About 290 students of the Buipe Senior High School (SHS) in the Central Gonja District of  the Savannah Region have been asked to go home and report back to school in a week’s time.

This follows a fire outbreak that occurred in the school last Monday that destroyed their dormitory and personal belongings.

The one week break is to enable the affected students to prepare and return to school as they lost all their personal belongings because of the fire outbreak.

No casualty

No casualty was recorded but some of the students who attempted to salvage some of their personal belongings from other nearby rooms in the six-room dormitory collapsed in the process but were later revived.

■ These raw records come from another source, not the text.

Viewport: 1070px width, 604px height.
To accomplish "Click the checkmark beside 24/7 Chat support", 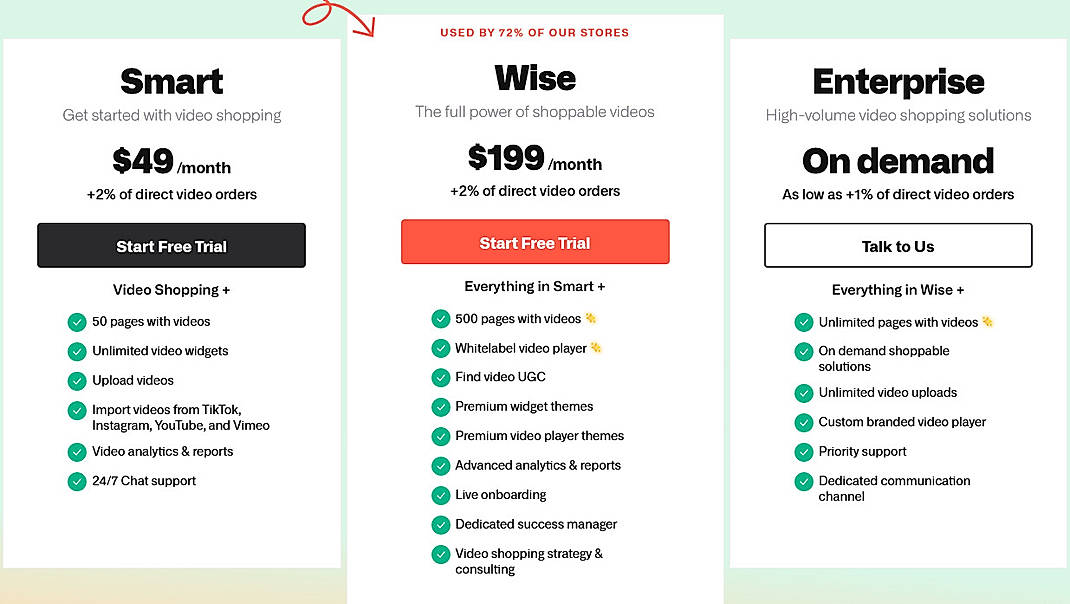I will pyautogui.click(x=77, y=481).
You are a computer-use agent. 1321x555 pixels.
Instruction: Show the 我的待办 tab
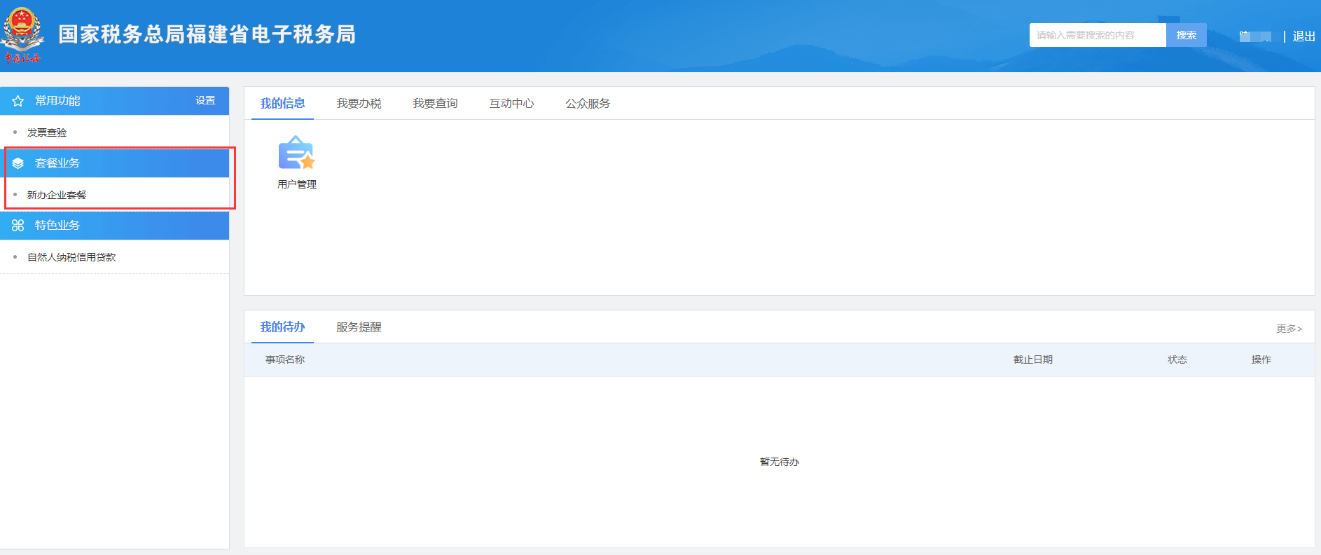coord(282,327)
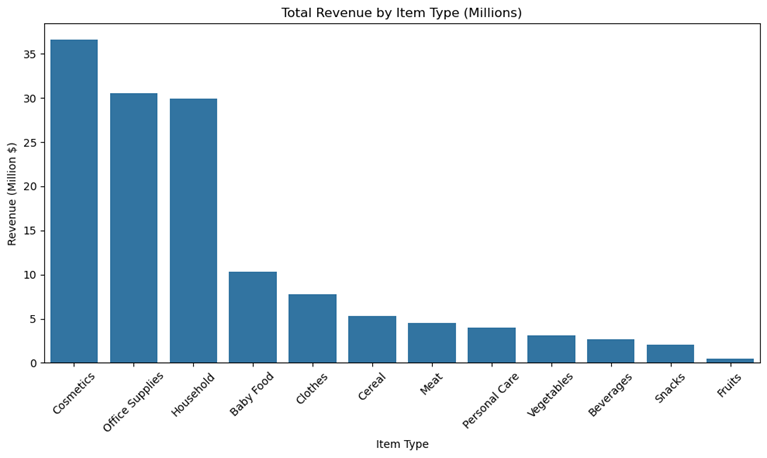767x458 pixels.
Task: Click the 'Personal Care' x-axis tick label
Action: pyautogui.click(x=490, y=401)
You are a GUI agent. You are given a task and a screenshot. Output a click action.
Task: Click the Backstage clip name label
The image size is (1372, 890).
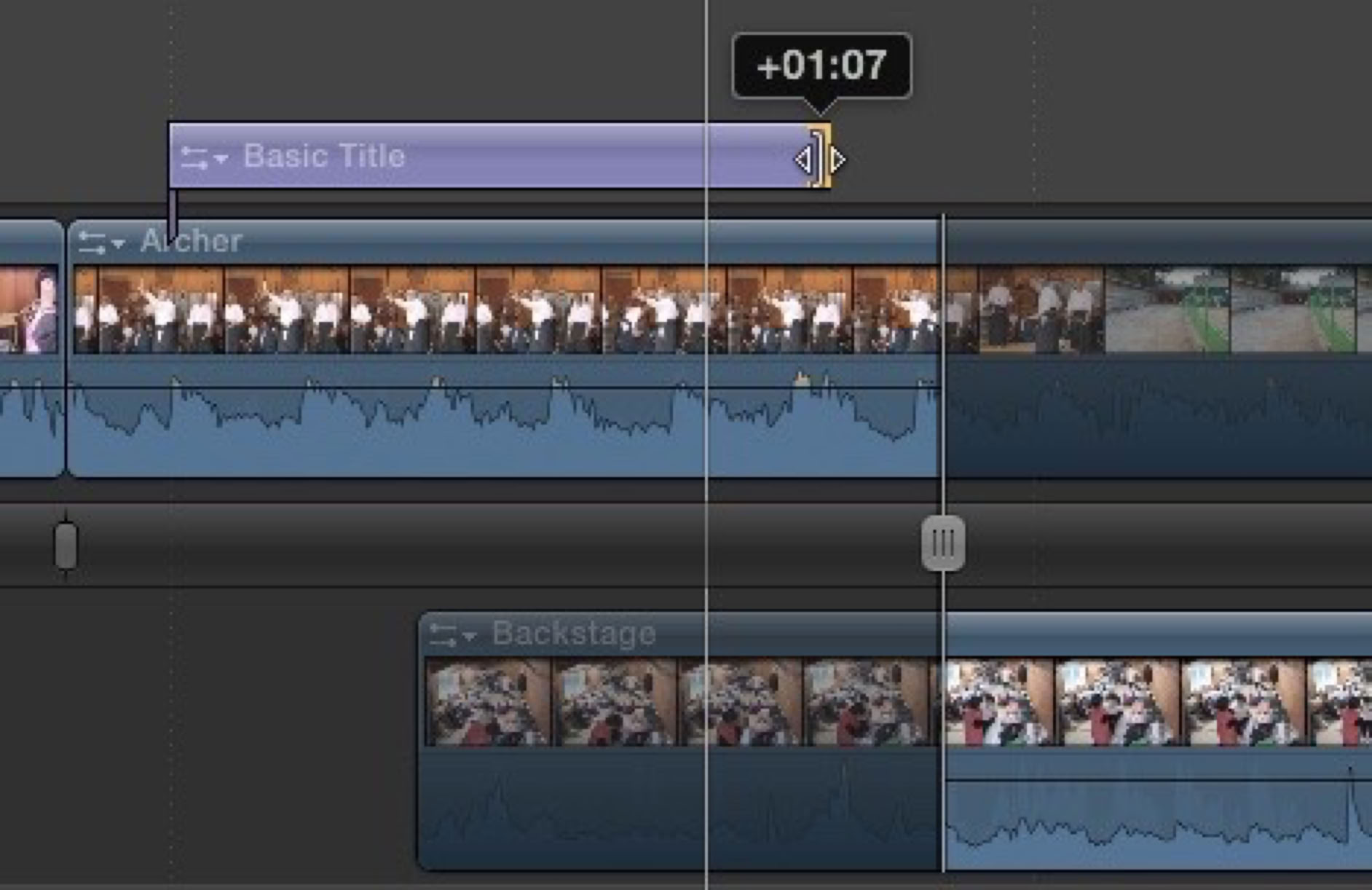[574, 633]
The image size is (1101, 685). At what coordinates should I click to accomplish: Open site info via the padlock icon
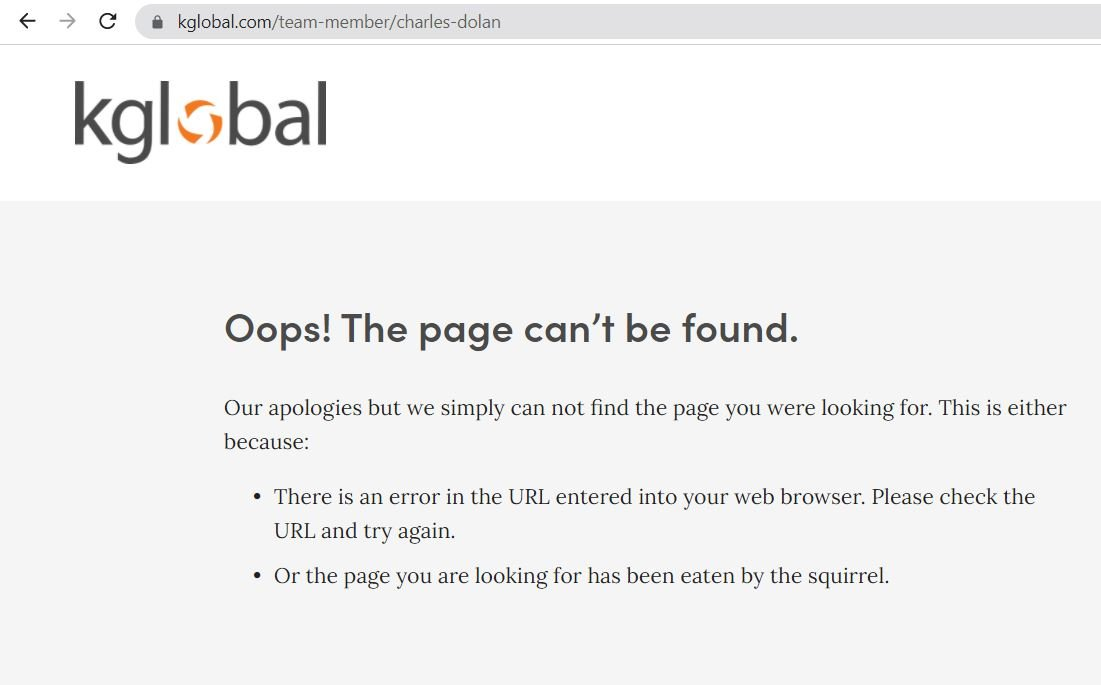click(157, 22)
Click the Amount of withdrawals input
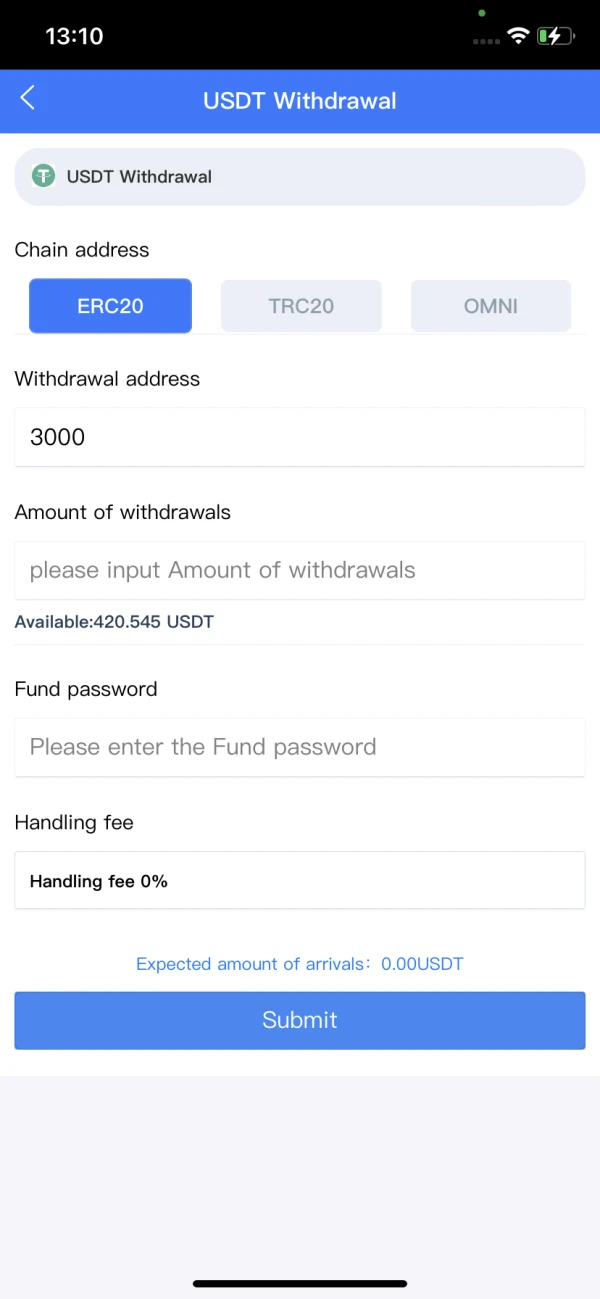Screen dimensions: 600x1299 [x=300, y=570]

The Buipe Fire Station, which was called to put out the fire, had to rely on water tankers from the Bulk Oil Storage and Transportation Limited (BOST) depot and the Savanna Cement Factory all in Buipe to prevent the fire from spreading as the fire engine at the Buipe Fire station had broken down.

The Buipe Fire Station called for a fire engine from the Regional Fire Service Command in Damongo but it arrived two hours later.

Support from GES

Meanwhile, the Ghana Education Service (GES) headquarters in Accra has directed the headmistress of the school to get a contractor to supply school uniforms and house vests as soon as possible.

This is to enable the affected students to adjust quickly and settle down to study.

How the fire started

The headmistress of the school, Ms Mercy Aluba Ewuntomah, who spoke to the Daily Graphic on the fire incident, said the students were in class when the fire started.

She said they placed a distress call to the Buipe Fire Station which responded but had to rely on water tankers from the BOST depot and Savanna Cement to control the fire until a fire engine from the Savannah Regional Fire Command arrived at the scene two hours later.

She said over 150 female students had all their personal belongings completely destroyed by the fire.

Ms Ewuntomah said the school authorities, in consultation with the regional GES, together with other stakeholders, decided to give the affected students a break to go home to enable them to prepare and return to school for academic work to continue.